The labor force is around 43.46 millions (2018) and nearly a quarter is deployed in the agricultural sector. The industrial sector accounts for around 20% while the rest is involved in the services sector. The unemployment rate stands at 6% as of 2022. The regional development has been uneven, with Metro Manila gaining most of the economic growth, in the expense of the other regions. But this trend has shifted a little bit with the former president R. Duterte, who put more focus into the other parts of the Philippines, especially Mindanao, thus helping to vitalise the economy as a whole. The current president is likely to proceed with those planned investments. The BPO sector is large and in 2010 the Philippines surpassed India as the top BPO services provider in the world.

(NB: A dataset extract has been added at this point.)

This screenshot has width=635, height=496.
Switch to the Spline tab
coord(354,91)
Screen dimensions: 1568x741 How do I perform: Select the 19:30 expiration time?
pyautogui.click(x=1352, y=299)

Interesting fact: Manila is the headquarter of the Asian Development Bank.
Philippines has a lot of small businesses and many homes have their own little store called Sari-Sari. These little stores are like the Filipino version of a convenience store. You can find Sari-Sari’s everywhere. For some it is another way to support their livelihood. Because it is easy to open a business in the country you will find many small businesses in any type of sector. This possibility also has led to bigger things such as the Jollibee Foods corporation. This single ice cream kiosk has risen to an international fast food giant. And the Philippines is the only country where McDonalds gets beaten – by Jollibee.
The sheer amount of business opportunities in the country has led to its rise and the Philippines is not just domestically getting a bigger economic power. There are more than 1.77 Million Overseas workers (2020) contributing to the wealth of other nations. From specialised nurses to engineers, the hard-working Filipino is admired all over the world.
Infrastructure and Transport
The country is facilitated by road, air, rail and waterways. The Pan-Philippine Highway connects the island of Luzon, Samar, Leyte and Mindanao, forming the backbone of the land-based transportation system. There are a number of expressways from the capital Manila to other parts of Luzon and there is a significant expansion of roads throughout the country through the Build Build Build initiative by the Government. Traffic is a constant issue in the country, especially in the capital region but further improvements have contributed to the easing and public transport ways help to digest it. Davao City is currently undergoing a great infrastructure “overhaul” with streets widening projects, underground cable networks and new water pipe systems. It is expected to have a significant impact in the next five to ten years and with the Mindanao Railway project from Tagum to Digos it will connect and promote the Regions. The country is experiencing a lot of change in recent years and we might see a very different Philippines in the years to come. A more prosperous one.
The public transports in the country include buses, jeepneys, UV express, taxis, tricycles and others. Jeepneys are a popular form of transport and a very iconic one. Although it might get phased out in the near future to comply with environmental issues, the jeepney might not go away soon. It might be just too big of a status symbol. It could be a tourism attraction at the end. Further, the Philippines has developed a wide network of airplane travel opportunity due to its many islands. The airplane carrier Cebu Pacific is its number one carrier followed by competitors Philippine Airlines and Air Asia.
The railway system is still in its early stage but is seeing now much more growth. The country will get many more railway travel options in the coming future and the people are looking much forward to that. And, of course, the sea travel has and always will play an important role in the Philippines. For many beautiful islands like Boracay, Bohol, Samal or Siquijor, it is impossible to think about getting around without thinking of a Bangka or a Ferry.